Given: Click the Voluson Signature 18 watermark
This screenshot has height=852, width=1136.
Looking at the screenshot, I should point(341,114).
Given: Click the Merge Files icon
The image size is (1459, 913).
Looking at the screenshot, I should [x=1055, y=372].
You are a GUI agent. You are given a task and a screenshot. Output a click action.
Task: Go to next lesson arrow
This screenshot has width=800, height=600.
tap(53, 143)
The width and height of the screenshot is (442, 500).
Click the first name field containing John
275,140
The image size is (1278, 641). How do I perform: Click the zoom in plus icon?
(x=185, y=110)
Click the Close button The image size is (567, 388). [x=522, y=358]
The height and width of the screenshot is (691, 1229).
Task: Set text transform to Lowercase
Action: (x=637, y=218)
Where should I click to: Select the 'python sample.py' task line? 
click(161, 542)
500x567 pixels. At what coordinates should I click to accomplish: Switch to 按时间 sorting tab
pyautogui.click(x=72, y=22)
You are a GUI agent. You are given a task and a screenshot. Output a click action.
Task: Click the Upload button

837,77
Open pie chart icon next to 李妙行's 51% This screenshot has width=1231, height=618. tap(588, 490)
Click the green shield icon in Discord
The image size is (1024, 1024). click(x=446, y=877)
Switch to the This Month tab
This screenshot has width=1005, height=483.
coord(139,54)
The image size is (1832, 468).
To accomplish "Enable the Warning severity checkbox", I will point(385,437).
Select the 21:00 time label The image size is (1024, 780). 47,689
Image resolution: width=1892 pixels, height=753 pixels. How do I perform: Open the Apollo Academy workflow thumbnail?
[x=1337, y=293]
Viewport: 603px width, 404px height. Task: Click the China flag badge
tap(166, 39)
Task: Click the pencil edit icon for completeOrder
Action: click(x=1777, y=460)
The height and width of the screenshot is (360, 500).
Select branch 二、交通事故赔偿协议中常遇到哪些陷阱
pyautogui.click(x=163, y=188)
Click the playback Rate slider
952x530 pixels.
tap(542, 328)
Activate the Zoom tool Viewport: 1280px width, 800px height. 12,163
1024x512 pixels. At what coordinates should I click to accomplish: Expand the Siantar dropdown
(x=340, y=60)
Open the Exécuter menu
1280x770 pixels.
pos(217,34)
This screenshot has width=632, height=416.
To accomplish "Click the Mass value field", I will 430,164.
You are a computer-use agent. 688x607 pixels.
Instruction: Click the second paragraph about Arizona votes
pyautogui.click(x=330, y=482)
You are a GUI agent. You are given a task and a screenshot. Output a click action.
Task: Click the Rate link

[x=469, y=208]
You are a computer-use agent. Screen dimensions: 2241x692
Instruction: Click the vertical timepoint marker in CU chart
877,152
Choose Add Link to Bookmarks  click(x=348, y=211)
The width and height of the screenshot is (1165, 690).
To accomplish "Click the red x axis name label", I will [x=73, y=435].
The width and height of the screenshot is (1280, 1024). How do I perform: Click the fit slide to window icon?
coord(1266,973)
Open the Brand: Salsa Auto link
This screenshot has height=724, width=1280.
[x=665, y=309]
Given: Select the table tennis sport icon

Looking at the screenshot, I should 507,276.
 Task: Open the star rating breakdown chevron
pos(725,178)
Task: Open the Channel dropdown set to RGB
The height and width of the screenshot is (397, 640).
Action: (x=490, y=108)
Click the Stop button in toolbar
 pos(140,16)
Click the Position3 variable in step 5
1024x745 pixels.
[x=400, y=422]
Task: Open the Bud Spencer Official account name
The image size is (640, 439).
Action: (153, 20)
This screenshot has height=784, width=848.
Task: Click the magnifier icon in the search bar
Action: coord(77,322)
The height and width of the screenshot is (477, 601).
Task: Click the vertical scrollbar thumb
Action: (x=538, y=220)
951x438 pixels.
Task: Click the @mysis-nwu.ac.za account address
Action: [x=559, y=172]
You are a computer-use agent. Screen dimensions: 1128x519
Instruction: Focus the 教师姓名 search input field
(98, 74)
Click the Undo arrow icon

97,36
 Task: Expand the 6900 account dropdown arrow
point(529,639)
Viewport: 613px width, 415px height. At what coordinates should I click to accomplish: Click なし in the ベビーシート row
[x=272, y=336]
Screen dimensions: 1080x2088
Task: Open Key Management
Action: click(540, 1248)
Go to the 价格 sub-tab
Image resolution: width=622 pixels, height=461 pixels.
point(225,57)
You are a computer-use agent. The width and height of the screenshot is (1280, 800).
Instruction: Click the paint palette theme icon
========
Extract from the listing above the lines between the line containing "Choose Add Link" and the line containing "Task: Open the Bud", keeping both of those lines. Output nothing else.

Choose Add Link to Bookmarks  click(x=348, y=211)
The width and height of the screenshot is (1165, 690).
To accomplish "Click the red x axis name label", I will [x=73, y=435].
The width and height of the screenshot is (1280, 1024). How do I perform: Click the fit slide to window icon?
coord(1266,973)
Open the Brand: Salsa Auto link
This screenshot has height=724, width=1280.
[x=665, y=309]
Given: Select the table tennis sport icon

Looking at the screenshot, I should 507,276.
 Task: Open the star rating breakdown chevron
pos(725,178)
Task: Open the Channel dropdown set to RGB
The height and width of the screenshot is (397, 640).
Action: (x=490, y=108)
Click the Stop button in toolbar
 pos(140,16)
Click the Position3 variable in step 5
1024x745 pixels.
[x=400, y=422]
Task: Open the Bud Spencer Official account name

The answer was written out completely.